* **Data in this exercise**
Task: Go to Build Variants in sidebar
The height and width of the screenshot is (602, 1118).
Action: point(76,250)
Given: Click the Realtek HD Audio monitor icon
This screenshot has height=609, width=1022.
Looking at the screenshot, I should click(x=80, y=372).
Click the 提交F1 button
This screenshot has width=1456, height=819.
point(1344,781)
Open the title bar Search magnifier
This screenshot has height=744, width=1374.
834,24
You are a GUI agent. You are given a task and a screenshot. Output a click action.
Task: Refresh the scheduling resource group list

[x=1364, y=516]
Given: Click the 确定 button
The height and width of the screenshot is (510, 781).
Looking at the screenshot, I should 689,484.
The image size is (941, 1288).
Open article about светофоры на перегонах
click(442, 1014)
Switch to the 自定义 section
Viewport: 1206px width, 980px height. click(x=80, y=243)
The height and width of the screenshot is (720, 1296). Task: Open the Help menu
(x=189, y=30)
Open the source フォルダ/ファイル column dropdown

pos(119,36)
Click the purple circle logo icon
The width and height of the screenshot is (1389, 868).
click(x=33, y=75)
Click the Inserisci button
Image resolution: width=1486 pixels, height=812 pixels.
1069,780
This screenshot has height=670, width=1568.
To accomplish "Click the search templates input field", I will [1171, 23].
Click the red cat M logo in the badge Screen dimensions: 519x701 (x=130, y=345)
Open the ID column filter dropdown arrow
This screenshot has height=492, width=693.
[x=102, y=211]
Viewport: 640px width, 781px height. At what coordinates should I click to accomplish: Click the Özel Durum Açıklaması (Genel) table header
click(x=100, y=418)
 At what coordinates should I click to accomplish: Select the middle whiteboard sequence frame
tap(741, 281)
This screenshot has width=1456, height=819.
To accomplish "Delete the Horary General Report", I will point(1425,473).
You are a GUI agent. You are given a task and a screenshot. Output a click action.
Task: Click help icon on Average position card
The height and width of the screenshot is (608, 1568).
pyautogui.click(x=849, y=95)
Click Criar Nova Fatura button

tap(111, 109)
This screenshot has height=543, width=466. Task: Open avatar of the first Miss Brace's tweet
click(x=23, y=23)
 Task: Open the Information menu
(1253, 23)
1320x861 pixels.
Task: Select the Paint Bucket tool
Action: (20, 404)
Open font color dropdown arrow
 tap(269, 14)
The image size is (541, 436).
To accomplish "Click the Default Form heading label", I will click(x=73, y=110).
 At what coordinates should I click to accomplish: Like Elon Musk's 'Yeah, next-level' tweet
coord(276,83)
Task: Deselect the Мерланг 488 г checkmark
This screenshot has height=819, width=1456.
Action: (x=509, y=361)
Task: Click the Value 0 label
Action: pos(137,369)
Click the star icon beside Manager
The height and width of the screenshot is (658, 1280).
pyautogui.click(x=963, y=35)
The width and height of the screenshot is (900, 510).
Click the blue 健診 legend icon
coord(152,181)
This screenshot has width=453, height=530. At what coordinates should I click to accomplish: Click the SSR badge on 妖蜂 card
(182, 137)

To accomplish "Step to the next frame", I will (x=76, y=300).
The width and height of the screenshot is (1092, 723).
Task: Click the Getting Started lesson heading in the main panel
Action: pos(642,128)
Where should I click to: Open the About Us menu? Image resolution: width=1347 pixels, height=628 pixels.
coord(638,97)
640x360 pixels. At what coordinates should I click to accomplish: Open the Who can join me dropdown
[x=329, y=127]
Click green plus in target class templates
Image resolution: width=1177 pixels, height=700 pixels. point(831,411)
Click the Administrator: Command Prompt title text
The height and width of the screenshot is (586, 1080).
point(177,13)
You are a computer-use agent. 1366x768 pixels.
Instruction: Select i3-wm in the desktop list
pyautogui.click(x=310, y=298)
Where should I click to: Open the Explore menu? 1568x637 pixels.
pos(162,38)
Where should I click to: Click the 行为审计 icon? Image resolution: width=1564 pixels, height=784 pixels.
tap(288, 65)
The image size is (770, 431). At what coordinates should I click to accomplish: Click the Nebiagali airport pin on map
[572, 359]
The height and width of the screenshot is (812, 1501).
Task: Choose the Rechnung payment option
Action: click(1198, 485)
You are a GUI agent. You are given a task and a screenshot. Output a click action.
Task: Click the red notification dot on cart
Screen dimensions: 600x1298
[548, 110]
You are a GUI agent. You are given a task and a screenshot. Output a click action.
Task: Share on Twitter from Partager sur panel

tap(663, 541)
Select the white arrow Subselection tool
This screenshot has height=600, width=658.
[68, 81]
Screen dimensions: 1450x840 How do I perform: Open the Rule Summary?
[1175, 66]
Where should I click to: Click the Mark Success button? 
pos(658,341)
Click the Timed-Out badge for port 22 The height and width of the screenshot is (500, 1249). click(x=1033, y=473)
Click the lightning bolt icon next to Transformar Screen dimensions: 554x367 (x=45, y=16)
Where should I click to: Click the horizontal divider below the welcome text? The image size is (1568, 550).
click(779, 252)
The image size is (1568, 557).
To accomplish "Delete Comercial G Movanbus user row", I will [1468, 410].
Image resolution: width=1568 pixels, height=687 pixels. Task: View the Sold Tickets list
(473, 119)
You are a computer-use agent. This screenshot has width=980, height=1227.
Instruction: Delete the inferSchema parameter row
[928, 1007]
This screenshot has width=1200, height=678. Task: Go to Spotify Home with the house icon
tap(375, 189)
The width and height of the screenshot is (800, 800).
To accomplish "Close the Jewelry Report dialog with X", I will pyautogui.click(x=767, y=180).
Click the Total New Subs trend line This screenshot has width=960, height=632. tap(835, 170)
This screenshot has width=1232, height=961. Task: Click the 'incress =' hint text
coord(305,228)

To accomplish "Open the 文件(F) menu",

* **Task goal**
Copy all of the material above word for word, line by line, without changing anything.

* **Written response**
Task: Go to Build Variants in sidebar
The height and width of the screenshot is (602, 1118).
Action: point(76,250)
Given: Click the Realtek HD Audio monitor icon
This screenshot has height=609, width=1022.
Looking at the screenshot, I should click(x=80, y=372).
Click the 提交F1 button
This screenshot has width=1456, height=819.
point(1344,781)
Open the title bar Search magnifier
This screenshot has height=744, width=1374.
834,24
You are a GUI agent. You are given a task and a screenshot. Output a click action.
Task: Refresh the scheduling resource group list

[x=1364, y=516]
Given: Click the 确定 button
The height and width of the screenshot is (510, 781).
Looking at the screenshot, I should 689,484.
The image size is (941, 1288).
Open article about светофоры на перегонах
click(442, 1014)
Switch to the 自定义 section
Viewport: 1206px width, 980px height. click(x=80, y=243)
The height and width of the screenshot is (720, 1296). Task: Open the Help menu
(x=189, y=30)
Open the source フォルダ/ファイル column dropdown

pos(119,36)
Click the purple circle logo icon
The width and height of the screenshot is (1389, 868).
click(x=33, y=75)
Click the Inserisci button
Image resolution: width=1486 pixels, height=812 pixels.
1069,780
This screenshot has height=670, width=1568.
To accomplish "Click the search templates input field", I will [1171, 23].
Click the red cat M logo in the badge Screen dimensions: 519x701 (x=130, y=345)
Open the ID column filter dropdown arrow
This screenshot has height=492, width=693.
[x=102, y=211]
Viewport: 640px width, 781px height. At what coordinates should I click to accomplish: Click the Özel Durum Açıklaması (Genel) table header
click(x=100, y=418)
 At what coordinates should I click to accomplish: Select the middle whiteboard sequence frame
tap(741, 281)
This screenshot has width=1456, height=819.
To accomplish "Delete the Horary General Report", I will point(1425,473).
You are a GUI agent. You are given a task and a screenshot. Output a click action.
Task: Click help icon on Average position card
The height and width of the screenshot is (608, 1568).
pyautogui.click(x=849, y=95)
Click Criar Nova Fatura button

tap(111, 109)
This screenshot has height=543, width=466. Task: Open avatar of the first Miss Brace's tweet
click(x=23, y=23)
 Task: Open the Information menu
(1253, 23)
1320x861 pixels.
Task: Select the Paint Bucket tool
Action: (20, 404)
Open font color dropdown arrow
 tap(269, 14)
The image size is (541, 436).
To accomplish "Click the Default Form heading label", I will click(x=73, y=110).
 At what coordinates should I click to accomplish: Like Elon Musk's 'Yeah, next-level' tweet
coord(276,83)
Task: Deselect the Мерланг 488 г checkmark
This screenshot has height=819, width=1456.
Action: (x=509, y=361)
Task: Click the Value 0 label
Action: pos(137,369)
Click the star icon beside Manager
The height and width of the screenshot is (658, 1280).
pyautogui.click(x=963, y=35)
The width and height of the screenshot is (900, 510).
Click the blue 健診 legend icon
coord(152,181)
This screenshot has width=453, height=530. At what coordinates should I click to accomplish: Click the SSR badge on 妖蜂 card
(182, 137)

To accomplish "Step to the next frame", I will (x=76, y=300).
The width and height of the screenshot is (1092, 723).
Task: Click the Getting Started lesson heading in the main panel
Action: pos(642,128)
Where should I click to: Open the About Us menu? Image resolution: width=1347 pixels, height=628 pixels.
coord(638,97)
640x360 pixels. At what coordinates should I click to accomplish: Open the Who can join me dropdown
[x=329, y=127]
Click green plus in target class templates
Image resolution: width=1177 pixels, height=700 pixels. point(831,411)
Click the Administrator: Command Prompt title text
The height and width of the screenshot is (586, 1080).
point(177,13)
You are a computer-use agent. 1366x768 pixels.
Instruction: Select i3-wm in the desktop list
pyautogui.click(x=310, y=298)
Where should I click to: Open the Explore menu? 1568x637 pixels.
pos(162,38)
Where should I click to: Click the 行为审计 icon? Image resolution: width=1564 pixels, height=784 pixels.
tap(288, 65)
The image size is (770, 431). At what coordinates should I click to accomplish: Click the Nebiagali airport pin on map
[572, 359]
The height and width of the screenshot is (812, 1501).
Task: Choose the Rechnung payment option
Action: click(1198, 485)
You are a GUI agent. You are given a task and a screenshot. Output a click action.
Task: Click the red notification dot on cart
Screen dimensions: 600x1298
[548, 110]
You are a GUI agent. You are given a task and a screenshot. Output a click action.
Task: Share on Twitter from Partager sur panel

tap(663, 541)
Select the white arrow Subselection tool
This screenshot has height=600, width=658.
[68, 81]
Screen dimensions: 1450x840 How do I perform: Open the Rule Summary?
[1175, 66]
Where should I click to: Click the Mark Success button? 
pos(658,341)
Click the Timed-Out badge for port 22 The height and width of the screenshot is (500, 1249). click(x=1033, y=473)
Click the lightning bolt icon next to Transformar Screen dimensions: 554x367 (x=45, y=16)
Where should I click to: Click the horizontal divider below the welcome text? The image size is (1568, 550).
click(779, 252)
The image size is (1568, 557).
To accomplish "Delete Comercial G Movanbus user row", I will [1468, 410].
Image resolution: width=1568 pixels, height=687 pixels. Task: View the Sold Tickets list
(473, 119)
You are a computer-use agent. This screenshot has width=980, height=1227.
Instruction: Delete the inferSchema parameter row
[928, 1007]
This screenshot has width=1200, height=678. Task: Go to Spotify Home with the house icon
tap(375, 189)
The width and height of the screenshot is (800, 800).
To accomplish "Close the Jewelry Report dialog with X", I will pyautogui.click(x=767, y=180).
Click the Total New Subs trend line This screenshot has width=960, height=632. tap(835, 170)
This screenshot has width=1232, height=961. Task: Click the 'incress =' hint text
coord(305,228)

To accomplish "Open the 文件(F) menu",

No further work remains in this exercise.